# Quantity Surveyor Job offer in Hong Kong



## pj.martin (Mar 11, 2014)

Hi Everyone,

I'm just about to start speaking to a company (Gammon Construction) about going over to Hong Kong to live and work.
From what I can tell, the salary I am being offered is more than adequate as I believe you can live proportionately to your salary quite comfortably if you choose to.

I would be going over to fulfill a role as a Quantity Surveyor, and I was wondering if there are any others who have gone over in a similar role, or who are in Construction, who could let me know if I am in for any particular surprises with how the industry is ran, etc...?

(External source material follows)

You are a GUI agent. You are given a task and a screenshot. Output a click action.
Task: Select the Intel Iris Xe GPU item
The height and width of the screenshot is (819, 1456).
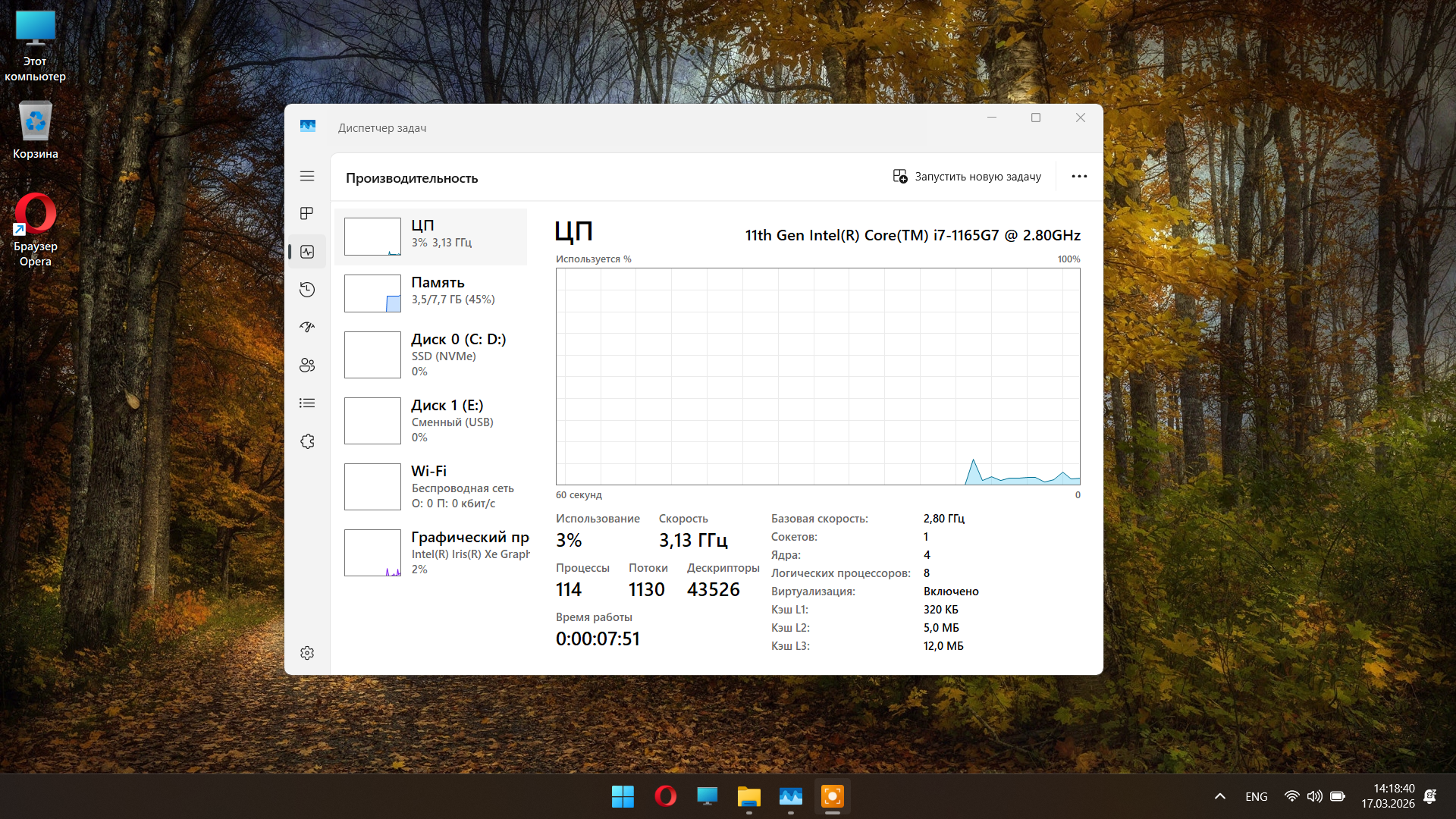pyautogui.click(x=431, y=552)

I'm so torn on whether to go over, but I've always said that I think everybody should work abroad at some point in their lifetime...

Also, is the air *really as bad as people say?

Thanks for any help guys 
Hope I posted this in the right place.

Paul*


----------



## siobhanwf (Mar 20, 2009)

Air quality is a grave concern in Hong Kong and is considered a serious problem. 
Visibility is less than eight kilometres for 30% of the year. 
Flying into Honk Kong a while ago from Bangkok you could see the murky haze coming from the north like a dark grey solid block. 
Whatever is done to prevent pollution in Hong Kong I feel it will never make a difference as long as mainland China do little or nothing to help the situation.


On cloud-free days, the haze situation can differ dramatically depending on the season and therefore on the direction of the wind.


----------



## WordlyExpat (Feb 25, 2014)

I think most any salary can be livable as long as you make plans for it.

But as for your question,

I do agree that the air here is bad -- some days much worse than others. I recall a day a month or two back that the entire harbor and skyline was hidden behind a think greenish-orange haze. It was truly disgusting. Whenever I leave HK on holiday and go to a place with cleaner air, I return to find myself getting an upper respiratory tract infection. But maybe that is just me.

While the air can be quite bad and hazy and foggy, it is not like that the entire time, thankfully.


----------



## pj.martin (Mar 11, 2014)

thanks for the responses guys. I've got to say I'm slightly worried about the air then as it appears the stuff I have been reading is correct.
I guess you can always escape off into the mountains or the beaches if it gets too much!


----------



## siobhanwf (Mar 20, 2009)

Not so bad in the summer months when the south westerly winds push all the nasty stuff back where it came from 

We used to suggest that visitors come in the winter months but in recent times that has changed ....now even we visit in the summer months! We moved to Hong Kong in the 60s


----------



## pj.martin (Mar 11, 2014)

is it more a problem for children than for adults? I seem to be reading that it's mainly children that suffer. I don't however like the idea of wearing masks whilst i'm walking along roads etc...!

I managed to talk myself in to moving to Hong Kong over the course of a week, and I'm rapidly talking myself out of it purely due to the air pollution issue.


----------



## siobhanwf (Mar 20, 2009)

PJ buddy's answer was DEFINITELY.


----------